В гущу набегающих из балки полетели гранаты. Пыхнуло, ослепило пламя. Черные тени, раскоряченных, падающих мужиков. Минутная заминка у распоповцев. Но вот с новой силой полезли, поперли вплотную…
Бог ты мой, сколько их!
Степь… Степь…
Огромная рычащая глыба ломит его, как тростинку, и он падает в рыхлый, развороченный ногами снег.
И что-то темное, воняющее овчиной, самогоном и потом, наваливается, душит.
Вот жесткие клешнятые руки рвут гарусный шарф, нащупывают шею. Вот нащупали… Вот впиваются клещи. И режущая боль проволочной железной петлей обхватывает шею. Тускло, как дальний огонек сквозь завесу метели – мысль: «Неужели – смерть?»
И наступает тьма.
Сколько прошло времени? Бог знает.
Не очень много, наверно, потому что не успел обморозиться…
Открыл глаза: чернота. Ничего нет – ни бурана, ни неба. Но страшная тяжесть давит на грудь могильным камнем. И что-то щекочет лицо – что-то грубое, волосяное.
Борода!
С отчаянным усилием спихнул с себя тяжесть, вылез из-под убитого. Рослый, тучный, запорошенный снегом мертвый мужик лежал на боку, согнув в одеревеневших локтях могучие руки. Ветер трепал по снегу черный клок бороды.
«Он собирался задушить меня, – вяло, безразлично подумал Николай, – но кто-то из наших ребят пристрелил его. Одной секундой позже – и…»
Прислушался. Была тишина. Тела убитых чернели, как попало раскиданные по вспаханному снегу. Буран как будто слабел, мёл сердито шипящей поземкой.
…«и я не обморозился потому, что он согревал меня», – додумал Николай про убитого мужика.
Далеко – за версту – хлопнул выстрел. Словно отзываясь, коротко простучал пулемет. Стреляли, видимо, в Комарихе: в ту именно сторону показывал давеча провожатый.
Но что же стоять-то? Идти надо.
Выбрался из проклятой балки. Степь, степь… Тревожный шепот поземки. Голенастый куст татарника шелестит сухо, мертво. Стал соображать, где дорога. Вглядывался в мутную даль, пытаясь разглядеть во тьме телеграфные столбы.
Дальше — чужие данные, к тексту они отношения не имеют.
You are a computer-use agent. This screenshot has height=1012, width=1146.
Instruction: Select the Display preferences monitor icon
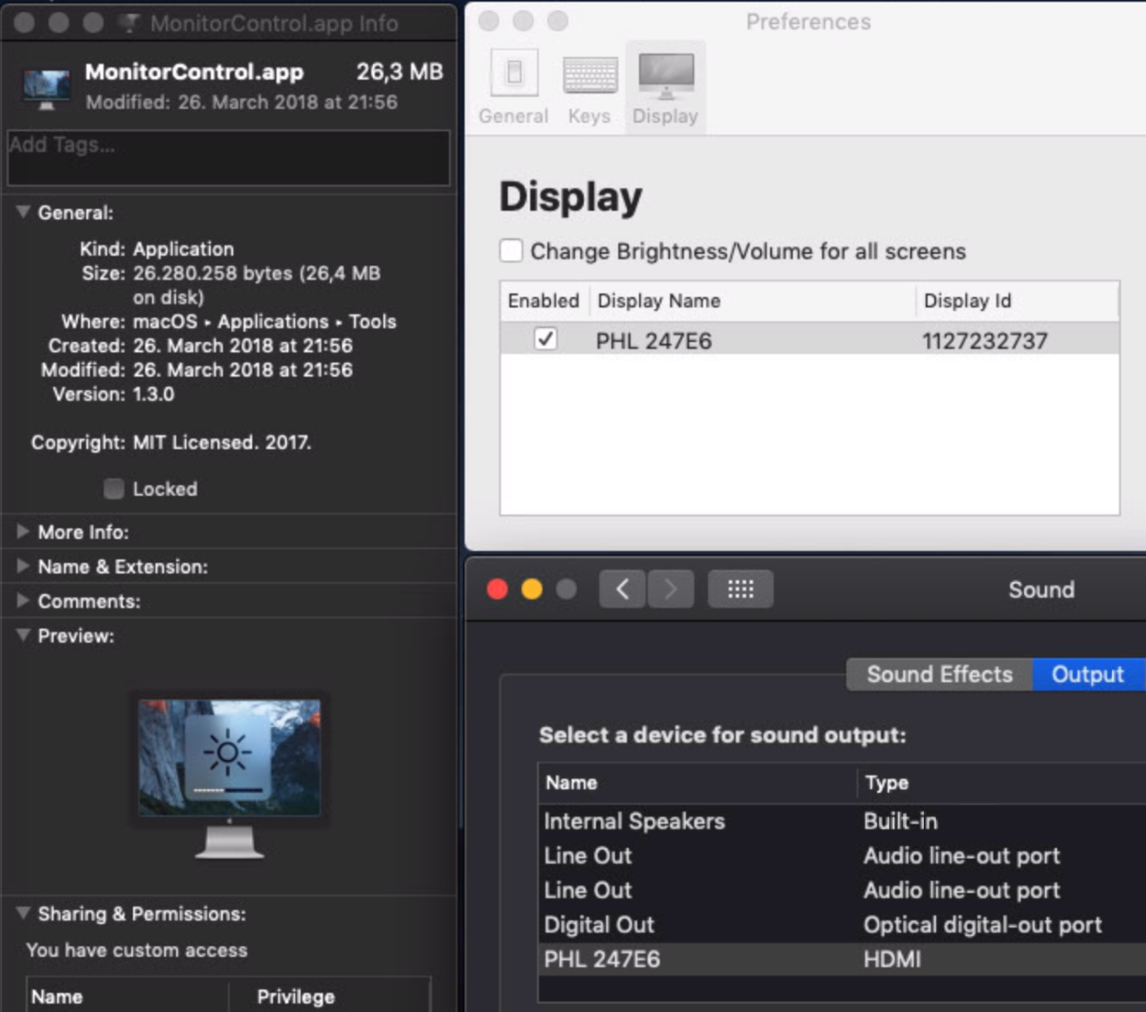click(665, 75)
И ни дороги, ни столбов не увидел. «Кажется, я слишком влево взял», – подумал. И повернул направо.
Мороз к ночи жал нещадно, скрипел под ногами в плотно слежавшихся пластах целины. Сделалось жарко, взмокла рубаха на спине. Подстегивал себя: вперед, Микола, вперед!
«Стыдно!»
Шагал, шагал, и вдруг остановился, как бы наткнувшись на невидимую преграду. Ошеломленный. Растерянный. В густой краске стыда, залившей (явственно ощутил это) щеки, шею…
– Провалил операцию!
Первую серьезную операцию, которой руководил он, Николай Алякринский, предгубчека.
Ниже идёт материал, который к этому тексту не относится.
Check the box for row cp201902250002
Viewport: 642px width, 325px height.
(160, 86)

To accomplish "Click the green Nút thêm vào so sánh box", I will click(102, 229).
И если рота уничтожена, – кто ж, как не он, сделал так, что ее сумели уничтожить!
«Учти, – послышался астматический басок Замятина, – у них своя специфика, свои хитрости…» – Мы это учитываем, товарищ предгубкома!
Какой самоуверенный молокосос! «Учитываем»… Стыдно! Стыдно! Застрелиться – вот единственное, что осталось…
Что-то горячее, влажное обожгло щеку. Слеза? Господи, этого еще не хватало!
«Вперед, Миколка, вперед! Черт бы вас побрал, волки, зверье проклятое… Не кончен бой, сволочи! Нет-нет, не кончен, он начинается только… Вперед!»
Рванулся, побежал было. Но тут же и осадил себя: балда, ведь в полчаса вымотаешься этак…
Пошел ровно, стараясь переставлять усталые ноги размеренно, механически. Пот тёк из-под шапки на лоб, по лицу, застил глаза. Разгоряченная грудь дышала жаром.
Велика, безжалостна буранная степь, но не погибать же в ней так нелепо, постыдно…
– Вперед, товарищ Алякринский!
Огонек на опушке
Он огляделся. В полуверсте призрачно темнел лес, сквозь голые деревья опушки робко тлел красноватый огонек. Собачий лай явственно донесся оттуда.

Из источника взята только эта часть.